Of course, there is a darker side to this market. As we mentioned, all cycles based on price are “Overbought.” Admittedly, overheated levels can persist in a strong uptrend. There are other times, however, such as toward the end of a move like the Intermediate Cycle that began back on November 16 (1343.35—S&P 500) when “Overbought and vulnerable” means precisely what it says.
Market Overview – What We Think:
- Fact that all cycles remain positive with some indicator corrective action back toward “Neutral” in Daily MAAD, CPFL, and short-term Momentum is a good sign. But opposite fact that market is also “Overbought” based on pricing in all cycles is a contradiction of positives.
- There is also our VIX-based volatility indicator that continues to suggest that at least some near-term corrective action could follow. Offsetting that is truth that indicator on larger Intermediate Cycle has moved back into positive territory after taking on more negative tone from May highs to June lows.

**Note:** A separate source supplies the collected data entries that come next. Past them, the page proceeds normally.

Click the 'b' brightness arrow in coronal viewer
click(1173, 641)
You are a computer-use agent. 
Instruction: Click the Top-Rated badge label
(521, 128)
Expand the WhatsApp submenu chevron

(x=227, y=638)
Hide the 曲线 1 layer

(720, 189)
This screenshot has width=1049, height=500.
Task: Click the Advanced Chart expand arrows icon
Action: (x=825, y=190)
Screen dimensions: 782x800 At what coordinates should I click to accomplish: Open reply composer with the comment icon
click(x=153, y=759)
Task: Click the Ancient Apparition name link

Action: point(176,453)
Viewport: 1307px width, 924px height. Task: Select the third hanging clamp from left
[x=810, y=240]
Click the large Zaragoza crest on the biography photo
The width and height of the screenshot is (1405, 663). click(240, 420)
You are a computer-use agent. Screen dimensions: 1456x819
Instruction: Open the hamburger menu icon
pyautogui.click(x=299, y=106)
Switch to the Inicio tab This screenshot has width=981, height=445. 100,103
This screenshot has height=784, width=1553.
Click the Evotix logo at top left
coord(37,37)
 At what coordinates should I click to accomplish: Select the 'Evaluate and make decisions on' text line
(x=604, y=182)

- Ultimately, how pricing plays out relative to defined 10-Day and 10-Week Price Channels should help to clarify whether or not indicator negativity is prescient or premature.
- History suggests developing “Neutral” readings in defined uptrends can provide launching pad for yet another round of buying. Thing is, such neutrality is only evident in some of our indicators and not pricing.
There is also that nagging divergence in Cumulative Volume (CV) that has plagued the S&P, S&P Emini, and the Dow 30 since those June lows. None of the three has been able to attract enough up volume to cause CV to make new highs with pricing. CV in the cash S&P is not far from making a new high, but with bids in the bellwether trading at new highs for the better part of the last month, the failure of CV in the S&P is all the more glaring. There’s also the failure of the S&P Emini that broke sharply lower via CV into the June 24 lows and to equivalent S&P price levels not seen since last January when cash was trading near 1400. Since June S&P Emini CV has only recovered about 50% of its May to June losses and continues to suggest the S&P 500 ought to be trading a lot closer to 1560 than 1700. CV in the Dow 30 is about in line with the cash S&P.
Daily S & P 500 with Cumulative Volume (CV)
Weekly S & P 500 with Cumulative Volume (CV)
On that CV front, there is the fact that those negative CV divergences are the first to occur since the Intermediate Cycle began back in November. In the wake of that advance, each time a short-term pullback developed and the intermediate-term advance resumed, CV made new highs for the move with prices. That has not been the case since the June 24 lows.